On Monday, Dany, barely 3 months old and brought here at 13 days, goes to the hospital.

 

*****

Roth Sandara shuffles from room to room, paging through yellow and blue notebooks, pointing to this child, that child and that one over there. “This one is HIV positive. And her. And him.” The notebooks tell their stories: age, entry date, medical history and, prominently for some, “HIV+” circled beside the name.

Seila. Noupheap. Samedi. Sophea. And 2-year-old Angkea, who came in December. He’s Vietnamese, she points out. There’s Samrath and Sros in the other building, both boys, both abandoned to loving strangers’ care on their second birthdays.

Mothers who can’t afford them drop them off as Chea’s did. Fathers and uncles who don’t want them desert them here. A French man, who adopted a boy a few years ago and has come back for a daughter, says his girl was found in a garden near the river.

 

*****

Seila with the “+” brand in his book, a year old but looking much younger, makes a puddle of diarrhea that seeps through his cloth diaper, onto his legs, under his buttocks and atop the vinyl floor mat.

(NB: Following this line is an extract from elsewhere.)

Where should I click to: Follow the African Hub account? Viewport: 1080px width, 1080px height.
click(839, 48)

A caretaker maneuvers him, disrobes him, announ­ces “uggh,” shimmies to the sink and gags on the stench. She lifts his tiny body to the basin and bathes him with her bare hands. She caresses his skin; it sags like an elephant’s. She wipes the mess and swaddles him in clean clothes. His limbs jiggle in the air. He lies, almost indistinguishable, in a bevy of babies. One other among them also carries that fateful brand in the book.

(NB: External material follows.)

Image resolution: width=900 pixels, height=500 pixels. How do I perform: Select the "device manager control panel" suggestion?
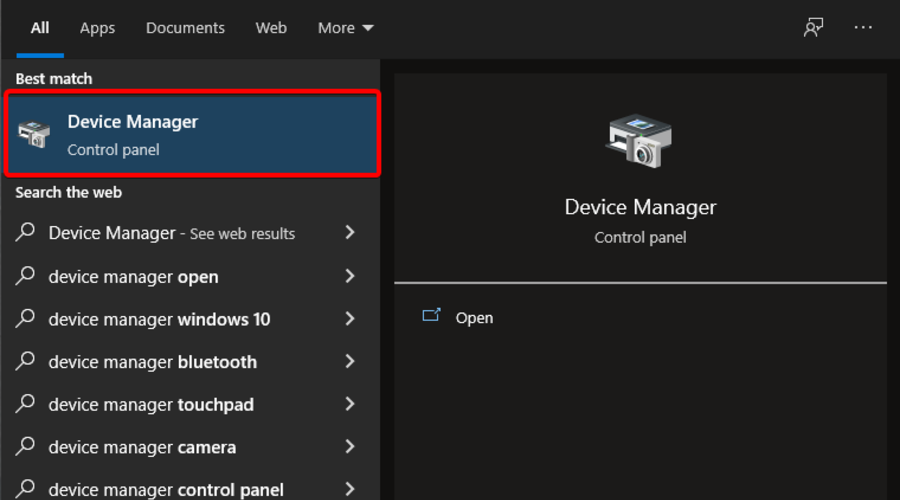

Another worker passes through, coddling Noupheap, urging a bottle through her frail, underdeveloped lips. Born Nov 19, 1998. Entered Dec 28, 1998. She falls asleep, wearing a faded blue shirt, the color of her body.

 

*****

As the day wanes, several French adoptive parents sit in rattan chairs on the center’s porch. They rock their babies in pastel-colored bassinets, pamper them in their arms and coo over the preciousness of infancy.

Inside, snapshots deck the hallway walls. Some kids have new homes. A proud white couple holds a baby. The photo says, “Viruth (Louis) June 98.” A toddler, dressed in bright pink and yellow, lies on her belly. The photo says, “Alex­andria Kalliyan (formerly, Veacha).”

These babies’ books must have lacked a “+” mark.

Other photos show kids across Cambodia, at orphanages linked to this one, eating, playing and smiling for the camera. They look happy, well-fed, well-loved. You cannot tell who passed the test and who did not.

 

*****

On Wednesday, Sachon’s test comes back: Negative. And smiles abound.